**SUPPLIED DATA**.
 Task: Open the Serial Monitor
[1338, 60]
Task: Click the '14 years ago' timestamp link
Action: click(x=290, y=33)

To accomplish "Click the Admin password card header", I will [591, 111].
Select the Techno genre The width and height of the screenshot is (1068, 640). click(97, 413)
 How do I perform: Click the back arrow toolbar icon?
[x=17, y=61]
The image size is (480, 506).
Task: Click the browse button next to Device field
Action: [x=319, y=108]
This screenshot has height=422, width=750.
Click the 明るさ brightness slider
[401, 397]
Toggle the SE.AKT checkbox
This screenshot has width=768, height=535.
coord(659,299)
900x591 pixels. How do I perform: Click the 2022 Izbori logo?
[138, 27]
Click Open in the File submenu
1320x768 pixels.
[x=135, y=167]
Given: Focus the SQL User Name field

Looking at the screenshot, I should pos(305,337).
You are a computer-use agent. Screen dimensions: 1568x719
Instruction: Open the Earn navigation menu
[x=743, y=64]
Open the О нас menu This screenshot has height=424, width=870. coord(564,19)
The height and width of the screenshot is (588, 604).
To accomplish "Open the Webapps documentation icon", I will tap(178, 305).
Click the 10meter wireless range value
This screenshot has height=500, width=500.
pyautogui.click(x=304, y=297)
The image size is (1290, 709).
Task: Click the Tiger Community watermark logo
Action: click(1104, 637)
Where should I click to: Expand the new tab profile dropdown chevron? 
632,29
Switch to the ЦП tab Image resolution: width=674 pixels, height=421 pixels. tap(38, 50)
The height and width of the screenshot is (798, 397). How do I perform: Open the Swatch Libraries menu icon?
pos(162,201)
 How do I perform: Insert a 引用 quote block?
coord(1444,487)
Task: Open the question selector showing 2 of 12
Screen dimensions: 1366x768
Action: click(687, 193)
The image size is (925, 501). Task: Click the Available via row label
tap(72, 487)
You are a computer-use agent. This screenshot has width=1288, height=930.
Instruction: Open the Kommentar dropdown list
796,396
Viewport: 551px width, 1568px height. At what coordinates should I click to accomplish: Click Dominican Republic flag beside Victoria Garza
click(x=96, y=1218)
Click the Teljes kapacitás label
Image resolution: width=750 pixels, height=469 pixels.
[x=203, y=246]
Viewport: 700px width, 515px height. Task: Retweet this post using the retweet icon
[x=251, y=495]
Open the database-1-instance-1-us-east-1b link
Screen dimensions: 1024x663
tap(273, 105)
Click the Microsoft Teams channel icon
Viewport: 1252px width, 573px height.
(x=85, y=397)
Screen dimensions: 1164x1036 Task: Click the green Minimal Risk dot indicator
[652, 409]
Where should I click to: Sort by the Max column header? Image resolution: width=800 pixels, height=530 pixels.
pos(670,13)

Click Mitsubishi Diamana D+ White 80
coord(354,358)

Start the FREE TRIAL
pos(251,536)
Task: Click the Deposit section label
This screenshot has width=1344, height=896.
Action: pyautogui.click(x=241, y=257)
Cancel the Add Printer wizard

**EXERCISE DETAILS**.
Everything in the data should be copied exactly. Leave nothing out.

**RESPONSE**.
 Task: Open the Serial Monitor
[1338, 60]
Task: Click the '14 years ago' timestamp link
Action: click(x=290, y=33)

To accomplish "Click the Admin password card header", I will [591, 111].
Select the Techno genre The width and height of the screenshot is (1068, 640). click(97, 413)
 How do I perform: Click the back arrow toolbar icon?
[x=17, y=61]
The image size is (480, 506).
Task: Click the browse button next to Device field
Action: [x=319, y=108]
This screenshot has height=422, width=750.
Click the 明るさ brightness slider
[401, 397]
Toggle the SE.AKT checkbox
This screenshot has width=768, height=535.
coord(659,299)
900x591 pixels. How do I perform: Click the 2022 Izbori logo?
[138, 27]
Click Open in the File submenu
1320x768 pixels.
[x=135, y=167]
Given: Focus the SQL User Name field

Looking at the screenshot, I should pos(305,337).
You are a computer-use agent. Screen dimensions: 1568x719
Instruction: Open the Earn navigation menu
[x=743, y=64]
Open the О нас menu This screenshot has height=424, width=870. coord(564,19)
The height and width of the screenshot is (588, 604).
To accomplish "Open the Webapps documentation icon", I will tap(178, 305).
Click the 10meter wireless range value
This screenshot has height=500, width=500.
pyautogui.click(x=304, y=297)
The image size is (1290, 709).
Task: Click the Tiger Community watermark logo
Action: click(1104, 637)
Where should I click to: Expand the new tab profile dropdown chevron? 
632,29
Switch to the ЦП tab Image resolution: width=674 pixels, height=421 pixels. tap(38, 50)
The height and width of the screenshot is (798, 397). How do I perform: Open the Swatch Libraries menu icon?
pos(162,201)
 How do I perform: Insert a 引用 quote block?
coord(1444,487)
Task: Open the question selector showing 2 of 12
Screen dimensions: 1366x768
Action: click(687, 193)
The image size is (925, 501). Task: Click the Available via row label
tap(72, 487)
You are a computer-use agent. This screenshot has width=1288, height=930.
Instruction: Open the Kommentar dropdown list
796,396
Viewport: 551px width, 1568px height. At what coordinates should I click to accomplish: Click Dominican Republic flag beside Victoria Garza
click(x=96, y=1218)
Click the Teljes kapacitás label
Image resolution: width=750 pixels, height=469 pixels.
[x=203, y=246]
Viewport: 700px width, 515px height. Task: Retweet this post using the retweet icon
[x=251, y=495]
Open the database-1-instance-1-us-east-1b link
Screen dimensions: 1024x663
tap(273, 105)
Click the Microsoft Teams channel icon
Viewport: 1252px width, 573px height.
(x=85, y=397)
Screen dimensions: 1164x1036 Task: Click the green Minimal Risk dot indicator
[652, 409]
Where should I click to: Sort by the Max column header? Image resolution: width=800 pixels, height=530 pixels.
pos(670,13)

Click Mitsubishi Diamana D+ White 80
coord(354,358)

Start the FREE TRIAL
pos(251,536)
Task: Click the Deposit section label
This screenshot has width=1344, height=896.
Action: pyautogui.click(x=241, y=257)
Cancel the Add Printer wizard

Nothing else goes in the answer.